Trade 3: Predictive UP on a future 15m window. The third trade required a different kind of information entirely — one the bot literally cannot access. While the 12:00 window was still active, Polymarket had the 12:15, 12:30, and 12:45 windows open simultaneously, each at discounted odds. The 12:15 UP token was trading at 43¢. The four-asset 1h alignment was still intact. I bought the future window before it became the current window.
Won. The pre-market discount — 43¢ vs. what UP would have been priced at window open — was the entire edge.
Polymarket's simultaneous multi-window availability creates a structural pricing inefficiency: future windows are discounted against current uncertainty. When 1-hour context is fully aligned across four correlated assets, buying the next window at 43¢ is not a speculative bet. It's paying below fair value for a signal you already have.
The Two PRs
These weren't post-hoc rationalizations. The gaps were observable in the bot's scoring output — specifically what factors were present vs. absent when it produced a 65/100 and declined.
feat/window-momentum adds a new scoring factor: price delta from window open to current price. If BTC is sitting −0.30% from the open of the current window and the evaluation is scoring a DOWN bet, that's a structural alignment the model should weight. Score range: −15 points (window moving against the thesis) to +20 points (window open moving in the thesis direction). This is the mechanism that would have caught Trade 2.

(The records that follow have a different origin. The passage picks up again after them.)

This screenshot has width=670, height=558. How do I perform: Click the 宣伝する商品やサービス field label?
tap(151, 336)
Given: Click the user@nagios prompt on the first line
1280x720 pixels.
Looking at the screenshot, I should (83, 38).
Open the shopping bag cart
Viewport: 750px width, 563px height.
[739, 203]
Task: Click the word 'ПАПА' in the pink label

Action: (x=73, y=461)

feat/predictive-stacking addresses the discovery problem. The bot currently only resolves the active window. Polymarket exposes up to three future 15-minute windows simultaneously, each at discounted pre-market odds. The PR adds a secondary resolution pass: when 1-hour trend context scores BULLISH above a confidence threshold, the bot evaluates future windows with an odds gate (skip if already priced >55¢). Trade 3 was 43¢. That passes the gate.
Window-momentum and predictive-stacking are not overlapping features — they address separate layers of the model's blind spot. Window-momentum fixes intra-window resolution. Predictive-stacking fixes temporal discovery range. Both need thorough regression testing before they go into the live scoring path.

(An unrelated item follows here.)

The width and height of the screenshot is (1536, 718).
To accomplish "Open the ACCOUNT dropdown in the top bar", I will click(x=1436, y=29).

What a Human Knows That the Model Doesn't (Yet)
The 65/100 score wasn't wrong given what the model could see. The macro signal was real. The daily trend was real. On daily-timeframe data alone, a 65 is defensible — not enough conviction, skip.

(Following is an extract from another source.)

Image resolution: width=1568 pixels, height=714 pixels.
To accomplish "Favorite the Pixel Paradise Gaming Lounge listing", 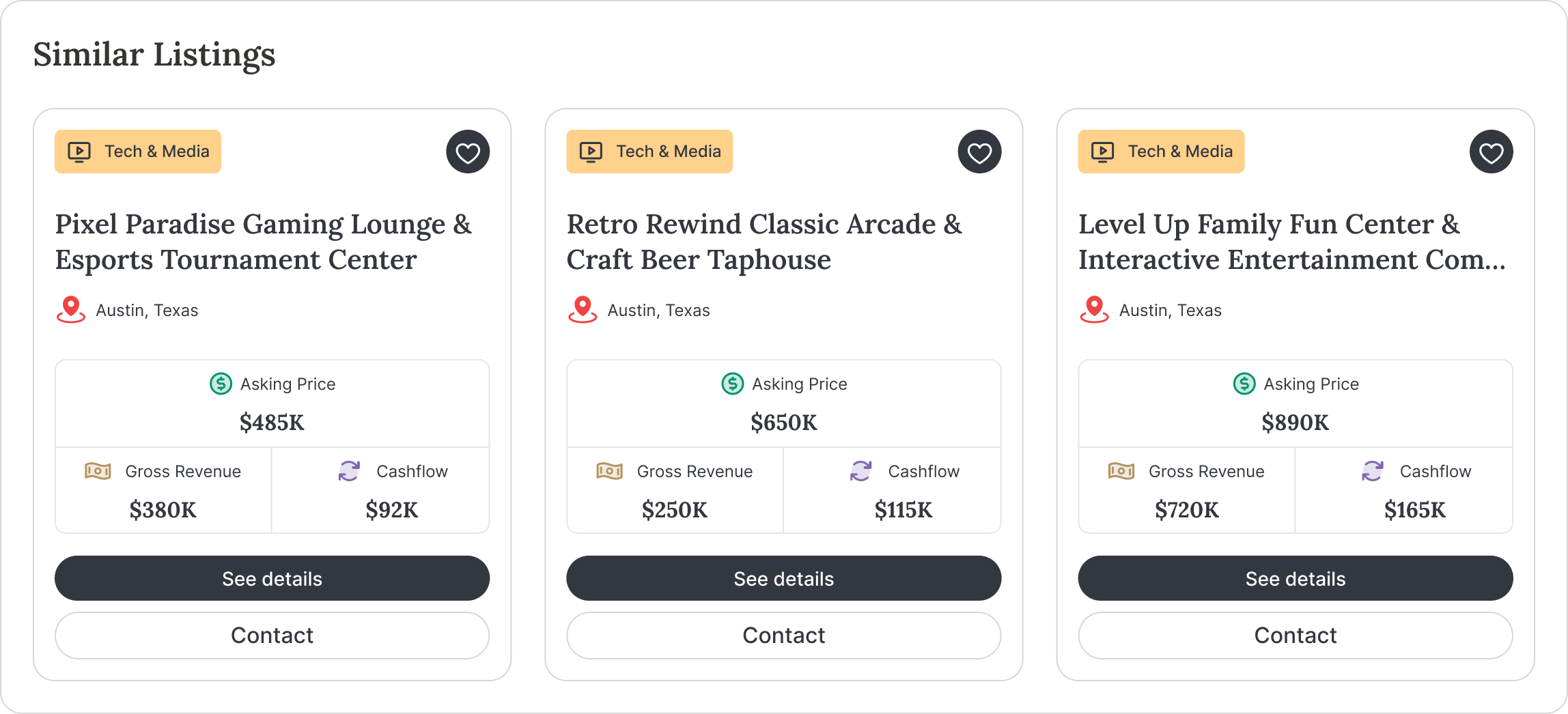I will click(468, 152).
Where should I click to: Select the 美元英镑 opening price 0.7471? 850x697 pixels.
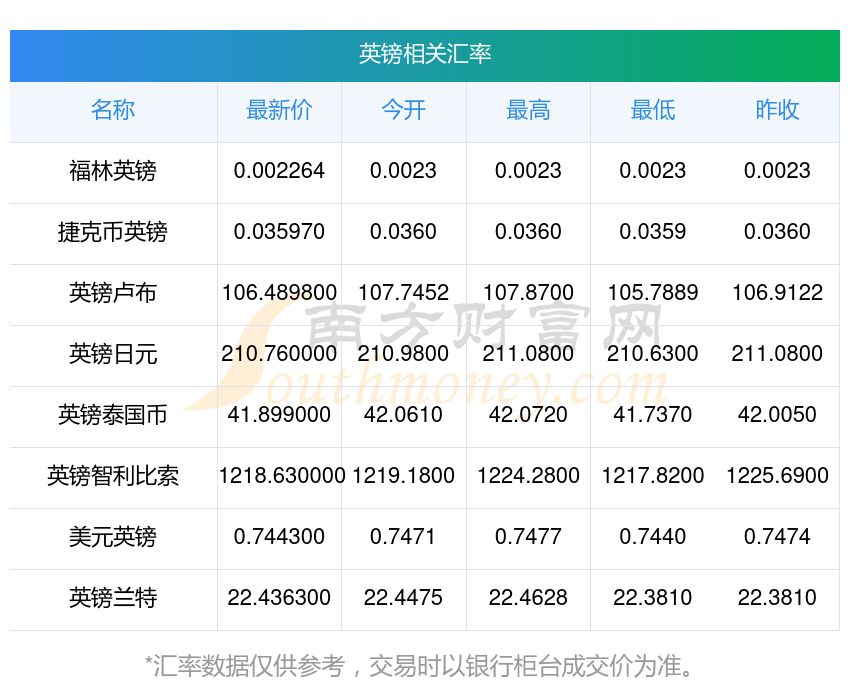[403, 537]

What broke the model was context it wasn't collecting: the window's own price trajectory from its open, and the existence of future windows sitting at pre-market discounts. Neither of those inputs existed in the feature set. The bot scored off information it had. I scored off information it didn't have.
That's the actual lesson from today. Not that the bot is insufficient, but that every human override that produces a win is a labeled training example for which features were missing. Three wins today means three mechanisms to encode. The model gap was specific, measurable, and fixable — and it took watching the bot sit on three live setups to surface the exact shape of the blind spot.
PolyEdge v4.1 runs with 1063 tests and 93% coverage. Both PRs ship with full regression test suites — window-momentum with 29 new tests covering aligned/opposed moves across magnitude bands and odds discount gates, predictive-stacking adding coverage for the upcoming-window discovery path and the 55¢ odds gate. The coverage floor isn't bureaucratic overhead. It's the mechanism that makes iterating on a live trading system safe — every change is bounded, every edge case is named, and every regression is caught before it costs real money.
The model learns the same way every other model does: by being wrong in ways that are precise enough to correct.
The model learns the same way every other model does: by being wrong in ways that are precise enough to correct.